__Task details__:
Look below for the line with "228x109 pixels." and the line with "the hand sanitizer". Copy exactly those two lines and every line between, but not the pictures.

__Record set__:
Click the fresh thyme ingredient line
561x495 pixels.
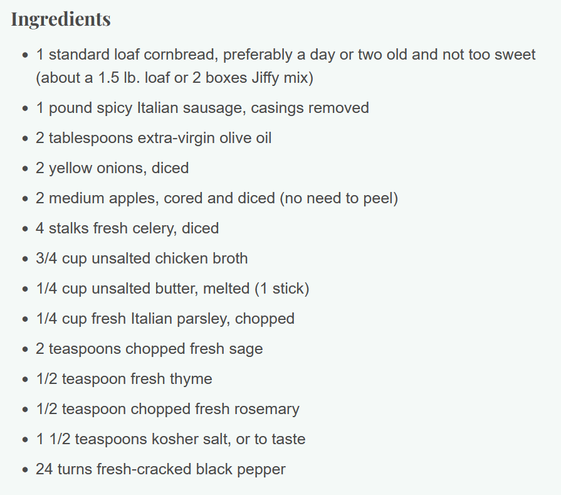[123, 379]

...

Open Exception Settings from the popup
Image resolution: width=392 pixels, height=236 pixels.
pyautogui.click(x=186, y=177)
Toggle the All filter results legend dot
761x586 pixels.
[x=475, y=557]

...

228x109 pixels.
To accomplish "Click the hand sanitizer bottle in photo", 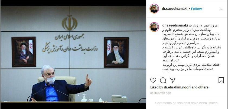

__Response below__:
228x109 pixels.
To accomplish "Click the hand sanitizer bottle in photo", 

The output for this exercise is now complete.